DATA EXTRACT ▸
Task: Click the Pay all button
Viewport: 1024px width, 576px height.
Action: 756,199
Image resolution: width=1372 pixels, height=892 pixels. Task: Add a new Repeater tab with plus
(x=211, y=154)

...

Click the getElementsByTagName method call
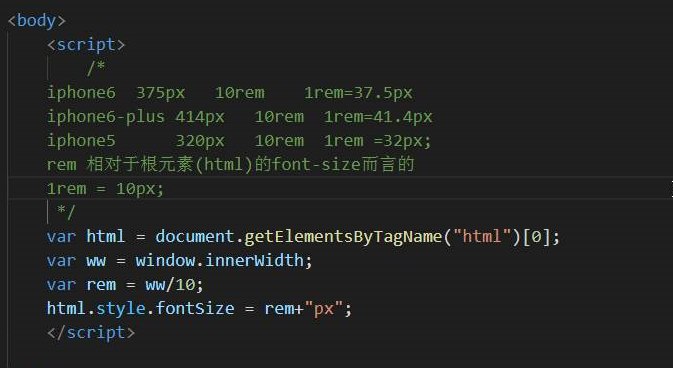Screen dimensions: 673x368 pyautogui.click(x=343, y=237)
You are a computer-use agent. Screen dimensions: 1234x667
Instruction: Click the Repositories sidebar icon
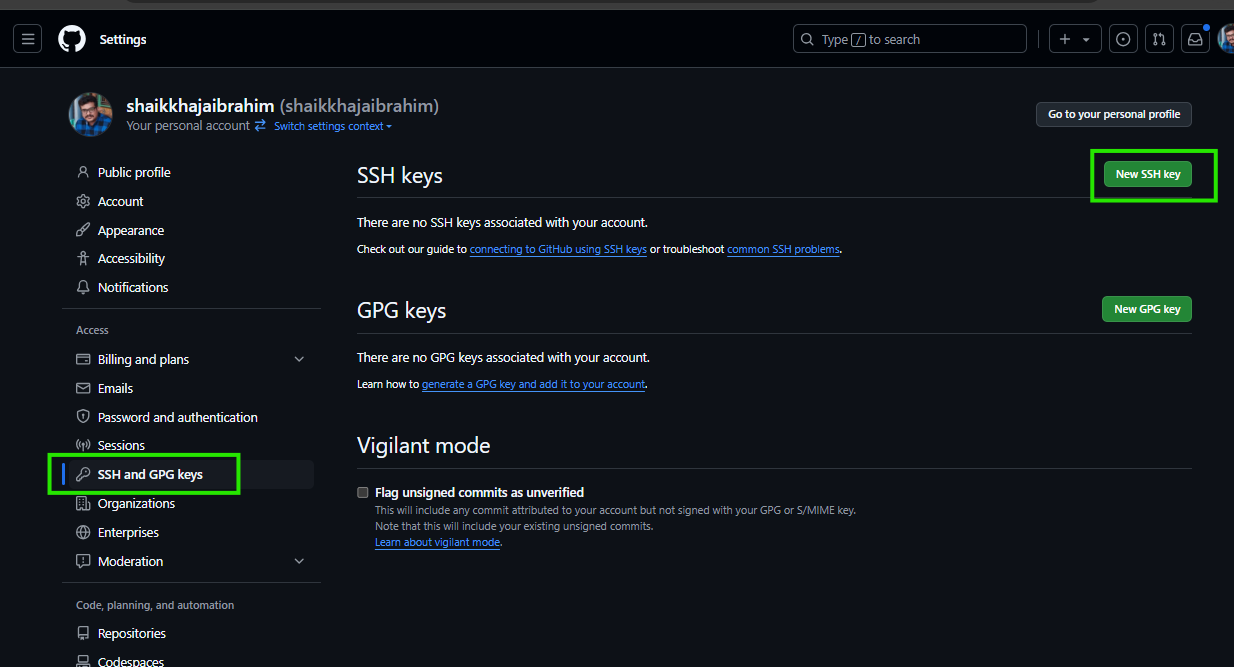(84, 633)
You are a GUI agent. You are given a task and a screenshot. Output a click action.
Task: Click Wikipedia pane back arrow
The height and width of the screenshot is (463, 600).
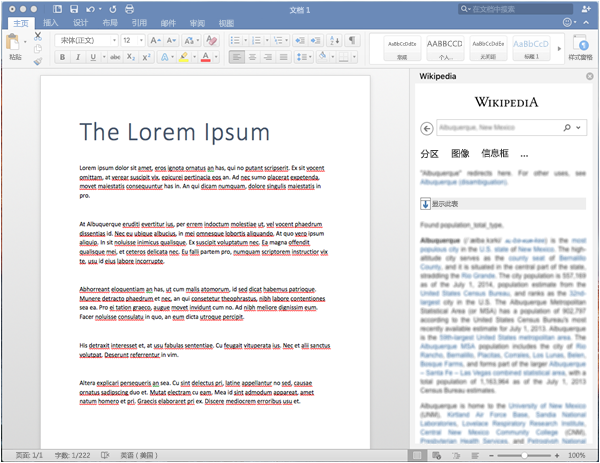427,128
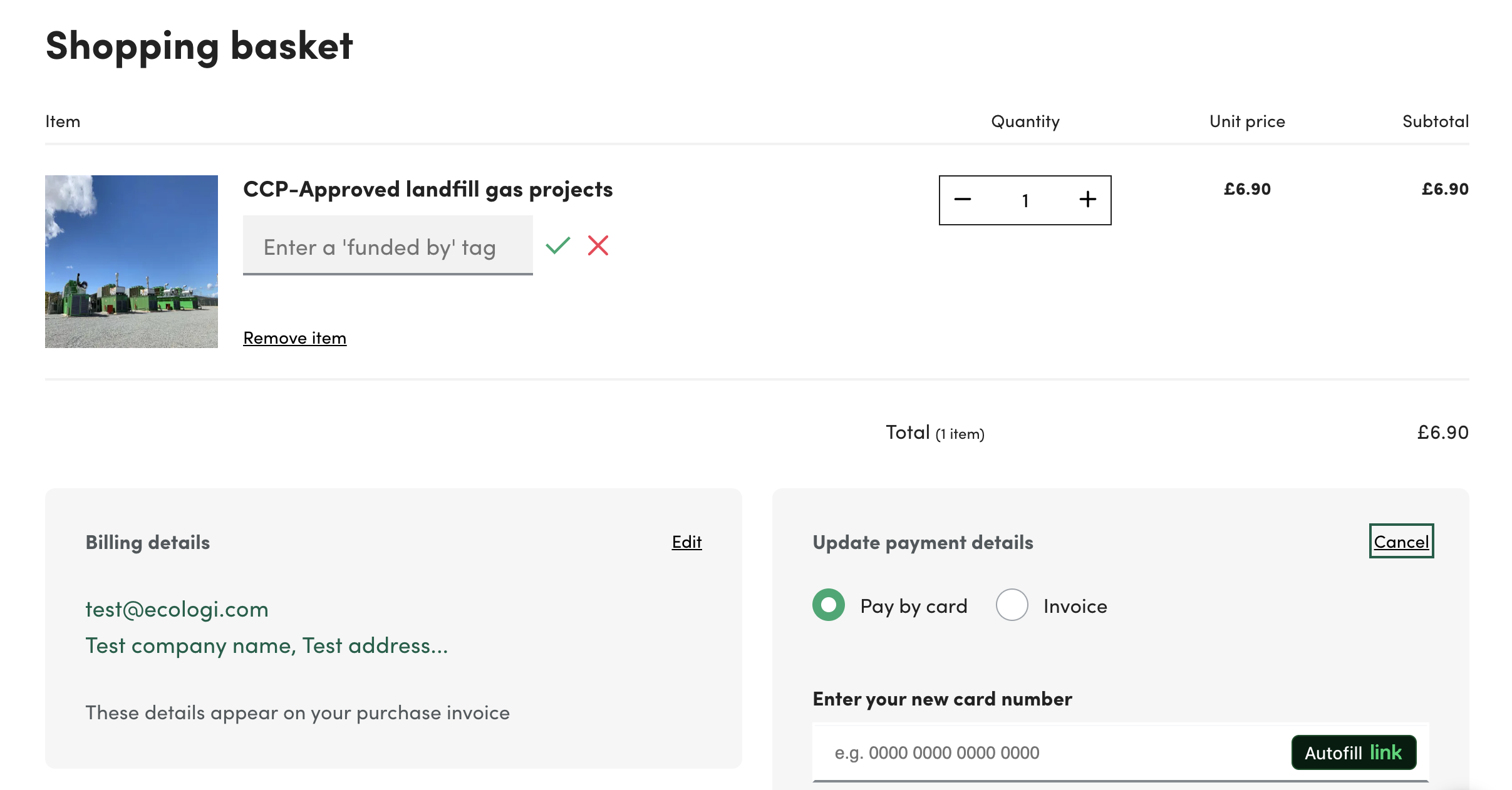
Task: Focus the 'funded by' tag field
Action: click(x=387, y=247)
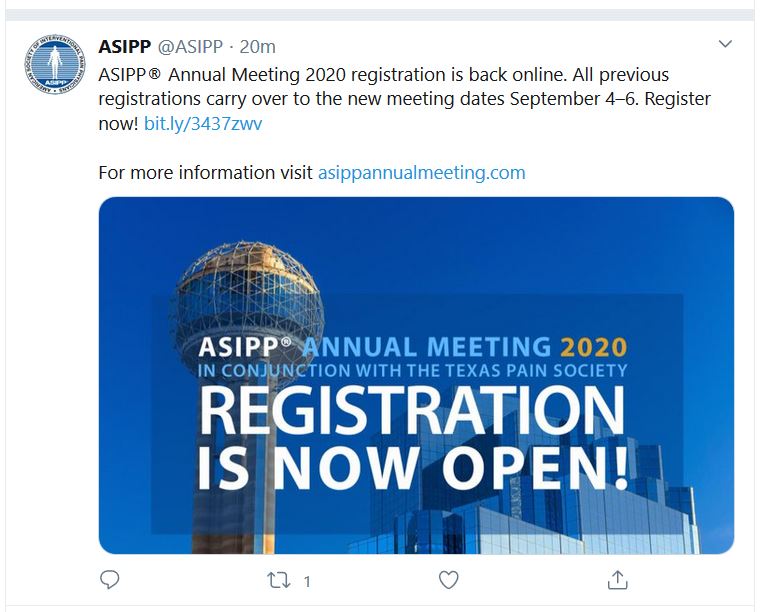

WHAT THE TASK REQUIRES ▸ Can you copy the records word for word, from the line that contains "You are a computer-use" through the line that contains "Action: click(x=387, y=247)", without the pictures?

TASK ANSWER ▸
You are a computer-use agent. Screen dimensions: 1234x667
Instruction: Click the Repositories sidebar icon
(84, 633)
You are a GUI agent. You are given a task and a screenshot. Output a click action.
Task: Click Wikipedia pane back arrow
The height and width of the screenshot is (463, 600).
427,128
Task: Focus the 'funded by' tag field
Action: click(x=387, y=247)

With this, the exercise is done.